In this study, nitrogen-doped carbon nanotube (N-CNT) membrane compared with Pt-coated CNT (Pt-CNT) membrane and pristine CNT membrane were utilized as air cathode as well as filtration material of microbial fuel cells (MFCs). The MFCs were continuously operated for 39 days to investigate their power generation, organics removal, proton transfer, and fouling behavior under various influent concentrations and hydraulic retention times (HRTs). During operation, the N-CNT filtration MFC achieved the best effluent quality and power generation, with efficient removal of total organic carbon (TOC) (95.2%) and NH4+-N (97.7%), and maximum power density and current density of 408 mW/m2 and 2.36 A/m2 respectively. The excellent performance of the N-CNT MFC was mainly attributed to its special morphology and rich N-functional groups. The N-CNT membrane has a nanotube diameter of 37 ± 4 nm, pore size of 95 ± 33 nm, and porosity of 79.9%, which was even better than traditional microfiltration membrane as a filtration material for pollutant removal.

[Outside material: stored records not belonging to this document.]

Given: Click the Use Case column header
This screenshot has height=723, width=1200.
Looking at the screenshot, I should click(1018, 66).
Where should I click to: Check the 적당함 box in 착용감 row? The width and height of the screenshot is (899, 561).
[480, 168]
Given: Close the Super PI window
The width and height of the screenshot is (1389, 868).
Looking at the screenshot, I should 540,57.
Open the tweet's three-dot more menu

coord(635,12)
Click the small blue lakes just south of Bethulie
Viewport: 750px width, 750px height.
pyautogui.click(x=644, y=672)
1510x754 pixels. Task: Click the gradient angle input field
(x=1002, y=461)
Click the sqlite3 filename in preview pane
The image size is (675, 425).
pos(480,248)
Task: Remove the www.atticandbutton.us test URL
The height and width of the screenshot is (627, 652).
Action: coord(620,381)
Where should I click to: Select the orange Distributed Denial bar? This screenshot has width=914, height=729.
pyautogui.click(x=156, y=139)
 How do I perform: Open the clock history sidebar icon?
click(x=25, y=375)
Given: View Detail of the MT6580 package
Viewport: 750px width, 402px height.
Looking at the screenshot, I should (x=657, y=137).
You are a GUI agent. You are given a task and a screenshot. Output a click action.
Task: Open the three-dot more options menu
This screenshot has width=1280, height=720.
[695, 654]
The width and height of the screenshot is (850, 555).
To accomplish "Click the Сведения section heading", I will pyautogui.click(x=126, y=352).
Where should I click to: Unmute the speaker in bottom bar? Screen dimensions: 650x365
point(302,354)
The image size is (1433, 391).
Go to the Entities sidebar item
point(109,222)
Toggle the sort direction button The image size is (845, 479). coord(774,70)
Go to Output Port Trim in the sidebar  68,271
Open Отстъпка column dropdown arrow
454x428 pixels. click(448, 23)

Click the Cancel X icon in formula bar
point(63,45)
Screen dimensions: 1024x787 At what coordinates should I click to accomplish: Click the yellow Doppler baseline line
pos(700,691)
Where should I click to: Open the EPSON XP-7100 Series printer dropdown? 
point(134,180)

The high nitrogen content (2.12 at%) and high specific surface area (93.5 m2/g) due to its network structure also enhanced O2 reduction. In addition to the excellent performance of N-CNT cathode, the filtration operation enhanced cathode O2 reduction by increasing mass transfer in cathode micro-pore and improving proton transfer with water flowing from anode to cathode. Moreover, a separate experiment also demonstrated that the cathode fouling could be mitigated under high current operation.